Not all of the issues associated with Cultural Heritage resource description fall with the scope of IT-centric descriptive languages.
Early 20th century approaches to scientific description (observers, observations, reference frames, etc.) and for representing systems of relationships (graph, node/vertex, link/edge, subgraph, degree centrality, etc.) together (along with conceptual contributions from the social sciences) provide more than enough – implementable – descriptive power to address library/archive-grade resource description requirements.
You have to apply the two approaches simultaneously.
Let me add a few points to that:
* We need to take into consideration the viewpoints of people who are experienced in both sides of the current effort (bibliographic description and linked data), and there are very few people with a great deal of expertise in both.
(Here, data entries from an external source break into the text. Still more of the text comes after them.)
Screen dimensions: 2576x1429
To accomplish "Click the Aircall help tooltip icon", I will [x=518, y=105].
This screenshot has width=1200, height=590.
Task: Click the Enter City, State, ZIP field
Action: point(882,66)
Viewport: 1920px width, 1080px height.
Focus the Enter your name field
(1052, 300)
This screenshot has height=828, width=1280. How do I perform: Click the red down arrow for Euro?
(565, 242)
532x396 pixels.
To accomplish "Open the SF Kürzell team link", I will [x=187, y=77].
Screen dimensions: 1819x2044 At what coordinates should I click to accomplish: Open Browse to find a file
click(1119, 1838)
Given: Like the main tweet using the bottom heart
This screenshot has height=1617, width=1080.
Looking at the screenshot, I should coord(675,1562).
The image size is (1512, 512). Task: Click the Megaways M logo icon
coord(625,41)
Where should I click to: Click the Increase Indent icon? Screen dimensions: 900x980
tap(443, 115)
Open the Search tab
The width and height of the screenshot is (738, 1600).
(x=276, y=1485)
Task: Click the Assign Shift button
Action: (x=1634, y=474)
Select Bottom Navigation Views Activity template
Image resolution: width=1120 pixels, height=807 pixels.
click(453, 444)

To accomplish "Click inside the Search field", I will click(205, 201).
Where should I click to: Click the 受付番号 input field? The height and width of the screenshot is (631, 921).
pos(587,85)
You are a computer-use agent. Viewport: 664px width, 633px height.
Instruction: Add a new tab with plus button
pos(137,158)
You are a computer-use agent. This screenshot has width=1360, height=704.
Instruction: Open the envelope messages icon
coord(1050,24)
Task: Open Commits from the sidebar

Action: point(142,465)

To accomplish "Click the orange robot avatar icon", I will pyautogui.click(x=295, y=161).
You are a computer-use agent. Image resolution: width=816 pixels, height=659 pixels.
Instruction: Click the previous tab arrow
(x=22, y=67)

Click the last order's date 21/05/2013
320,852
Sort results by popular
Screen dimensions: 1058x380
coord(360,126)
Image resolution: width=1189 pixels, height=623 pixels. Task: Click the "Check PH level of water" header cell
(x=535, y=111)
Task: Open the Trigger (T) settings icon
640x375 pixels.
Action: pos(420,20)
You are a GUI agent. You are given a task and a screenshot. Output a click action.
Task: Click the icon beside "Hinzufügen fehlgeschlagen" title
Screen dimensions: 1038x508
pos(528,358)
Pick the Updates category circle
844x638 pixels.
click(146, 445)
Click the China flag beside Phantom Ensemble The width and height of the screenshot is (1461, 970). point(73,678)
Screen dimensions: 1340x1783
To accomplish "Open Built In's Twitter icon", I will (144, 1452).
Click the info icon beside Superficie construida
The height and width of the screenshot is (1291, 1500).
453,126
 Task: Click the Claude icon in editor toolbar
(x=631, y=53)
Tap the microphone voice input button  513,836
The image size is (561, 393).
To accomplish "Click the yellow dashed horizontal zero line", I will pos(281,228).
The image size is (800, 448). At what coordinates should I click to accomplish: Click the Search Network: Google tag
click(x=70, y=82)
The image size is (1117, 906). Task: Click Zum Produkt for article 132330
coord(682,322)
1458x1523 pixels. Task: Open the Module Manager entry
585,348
* Actually, in my view, having people engaging with the effort that do NOT know MARC is an advantage, not a disadvantage. There are a huge number of peculiarities introduced over the years that should be reconsidered by fresh eyes, rather than perpetuated without cause.
* There's more future than there is past. MARC has existed for a long time, and there's a lot of legacy there. But there's even more bibliographic descriptions that have yet to be written. The longer we remain tied to this horribly outdated technology, the more legacy data we will need to deal with and the further apart from the rest of the world (that is part of the web, not just displayed via the web) we become.